BEGIN

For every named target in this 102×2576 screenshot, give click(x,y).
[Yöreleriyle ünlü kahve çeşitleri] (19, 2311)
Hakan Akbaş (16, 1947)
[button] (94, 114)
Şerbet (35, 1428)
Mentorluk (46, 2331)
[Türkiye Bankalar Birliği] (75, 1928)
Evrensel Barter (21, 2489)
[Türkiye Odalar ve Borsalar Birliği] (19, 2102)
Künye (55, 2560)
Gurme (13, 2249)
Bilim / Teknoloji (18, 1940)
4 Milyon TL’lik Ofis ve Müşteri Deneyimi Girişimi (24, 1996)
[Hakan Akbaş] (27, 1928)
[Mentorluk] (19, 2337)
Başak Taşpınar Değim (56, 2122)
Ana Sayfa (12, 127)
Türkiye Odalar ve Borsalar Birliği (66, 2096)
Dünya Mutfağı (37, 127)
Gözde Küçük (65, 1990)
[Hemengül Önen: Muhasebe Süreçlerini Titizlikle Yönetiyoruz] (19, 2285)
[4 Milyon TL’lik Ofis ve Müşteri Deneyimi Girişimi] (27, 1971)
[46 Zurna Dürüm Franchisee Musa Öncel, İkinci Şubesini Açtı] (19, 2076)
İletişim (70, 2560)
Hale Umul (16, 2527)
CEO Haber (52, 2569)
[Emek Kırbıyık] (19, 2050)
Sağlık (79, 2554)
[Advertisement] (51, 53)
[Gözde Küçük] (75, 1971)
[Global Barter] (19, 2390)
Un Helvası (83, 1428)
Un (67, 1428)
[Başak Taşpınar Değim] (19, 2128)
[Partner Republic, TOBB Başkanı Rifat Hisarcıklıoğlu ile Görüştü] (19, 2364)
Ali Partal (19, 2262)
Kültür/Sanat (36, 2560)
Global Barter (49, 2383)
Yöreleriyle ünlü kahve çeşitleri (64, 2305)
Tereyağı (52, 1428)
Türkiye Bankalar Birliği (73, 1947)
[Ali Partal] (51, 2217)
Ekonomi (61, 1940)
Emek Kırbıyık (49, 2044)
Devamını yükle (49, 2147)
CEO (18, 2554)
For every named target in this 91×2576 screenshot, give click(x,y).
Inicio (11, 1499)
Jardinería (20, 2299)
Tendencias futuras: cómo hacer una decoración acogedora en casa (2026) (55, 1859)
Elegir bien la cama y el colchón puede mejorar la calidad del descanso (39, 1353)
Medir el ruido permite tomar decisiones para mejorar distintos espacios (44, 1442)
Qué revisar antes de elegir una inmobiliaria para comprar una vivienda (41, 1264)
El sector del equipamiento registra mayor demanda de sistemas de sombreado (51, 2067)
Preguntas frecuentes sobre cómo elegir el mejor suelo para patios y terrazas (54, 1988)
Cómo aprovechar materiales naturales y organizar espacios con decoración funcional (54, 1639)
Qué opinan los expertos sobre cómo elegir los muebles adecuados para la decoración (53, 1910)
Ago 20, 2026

END

▸ **DESCRIPTION OF THE TASK**:
Print from the line containing "Gurme (13, 2249)" to the last line above, exactly as written.

▸ **OUTPUT OF THE TASK**:
Gurme (13, 2249)
Bilim / Teknoloji (18, 1940)
4 Milyon TL’lik Ofis ve Müşteri Deneyimi Girişimi (24, 1996)
[Hakan Akbaş] (27, 1928)
[Mentorluk] (19, 2337)
Başak Taşpınar Değim (56, 2122)
Ana Sayfa (12, 127)
Türkiye Odalar ve Borsalar Birliği (66, 2096)
Dünya Mutfağı (37, 127)
Gözde Küçük (65, 1990)
[Hemengül Önen: Muhasebe Süreçlerini Titizlikle Yönetiyoruz] (19, 2285)
[4 Milyon TL’lik Ofis ve Müşteri Deneyimi Girişimi] (27, 1971)
[46 Zurna Dürüm Franchisee Musa Öncel, İkinci Şubesini Açtı] (19, 2076)
İletişim (70, 2560)
Hale Umul (16, 2527)
CEO Haber (52, 2569)
[Emek Kırbıyık] (19, 2050)
Sağlık (79, 2554)
[Advertisement] (51, 53)
[Gözde Küçük] (75, 1971)
[Global Barter] (19, 2390)
Un Helvası (83, 1428)
Un (67, 1428)
[Başak Taşpınar Değim] (19, 2128)
[Partner Republic, TOBB Başkanı Rifat Hisarcıklıoğlu ile Görüştü] (19, 2364)
Ali Partal (19, 2262)
Kültür/Sanat (36, 2560)
Global Barter (49, 2383)
Yöreleriyle ünlü kahve çeşitleri (64, 2305)
Tereyağı (52, 1428)
Türkiye Bankalar Birliği (73, 1947)
[Ali Partal] (51, 2217)
Ekonomi (61, 1940)
Emek Kırbıyık (49, 2044)
Devamını yükle (49, 2147)
CEO (18, 2554)
For every named target in this 91×2576 screenshot, give click(x,y).
Inicio (11, 1499)
Jardinería (20, 2299)
Tendencias futuras: cómo hacer una decoración acogedora en casa (2026) (55, 1859)
Elegir bien la cama y el colchón puede mejorar la calidad del descanso (39, 1353)
Medir el ruido permite tomar decisiones para mejorar distintos espacios (44, 1442)
Qué revisar antes de elegir una inmobiliaria para comprar una vivienda (41, 1264)
El sector del equipamiento registra mayor demanda de sistemas de sombreado (51, 2067)
Preguntas frecuentes sobre cómo elegir el mejor suelo para patios y terrazas (54, 1988)
Cómo aprovechar materiales naturales y organizar espacios con decoración funcional (54, 1639)
Qué opinan los expertos sobre cómo elegir los muebles adecuados para la decoración (53, 1910)
Ago 20, 2026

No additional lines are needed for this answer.